══ Stored records

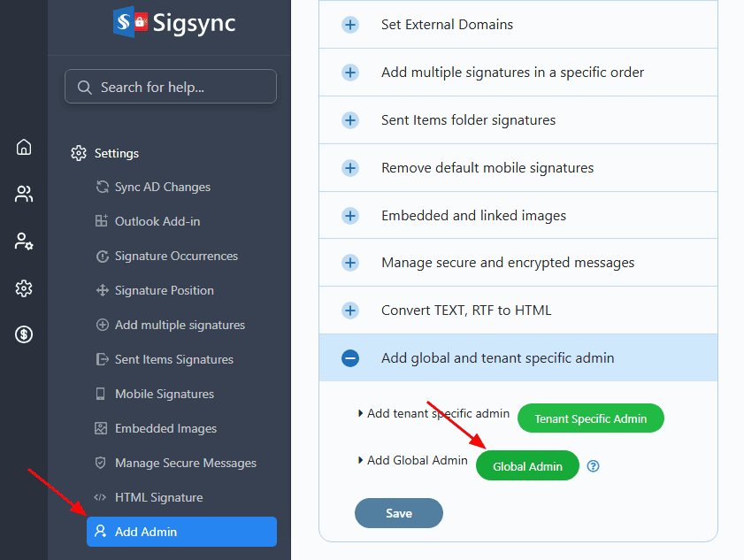Expand Remove default mobile signatures section
Image resolution: width=744 pixels, height=560 pixels.
(350, 168)
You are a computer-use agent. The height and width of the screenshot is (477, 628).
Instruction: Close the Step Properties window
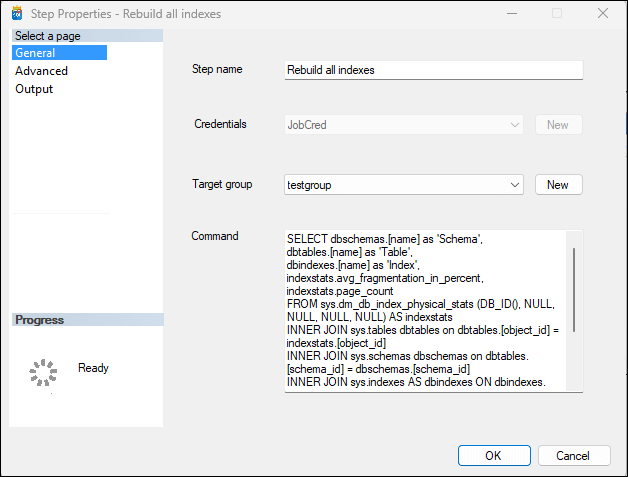coord(602,14)
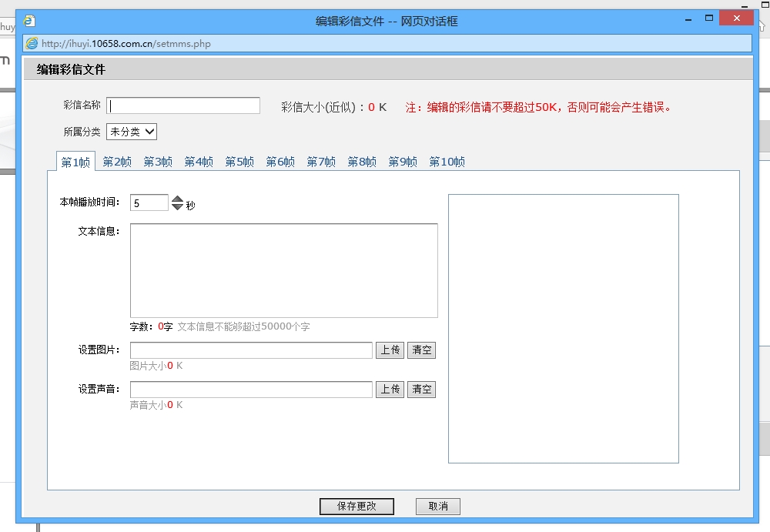Open the 第5帧 frame tab
770x532 pixels.
click(239, 162)
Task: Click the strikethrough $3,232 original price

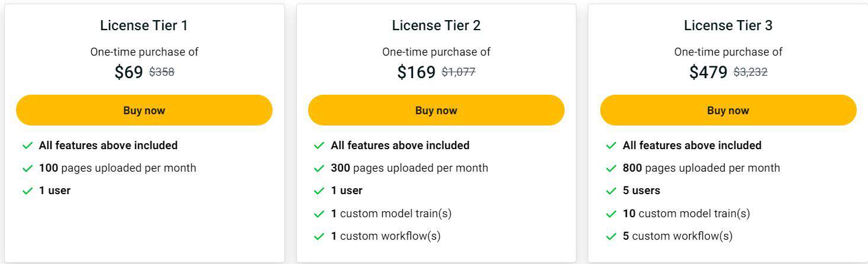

════

▸ **Set problem**
Write out the lines of the listing above exactly as they appear, omitting the pictures.

▸ **Problem solution**
Expand Remove default mobile signatures section
Image resolution: width=744 pixels, height=560 pixels.
(350, 168)
You are a computer-use agent. The height and width of the screenshot is (477, 628).
Instruction: Close the Step Properties window
coord(602,14)
Open the 第5帧 frame tab
770x532 pixels.
click(239, 162)
Task: Click the strikethrough $3,232 original price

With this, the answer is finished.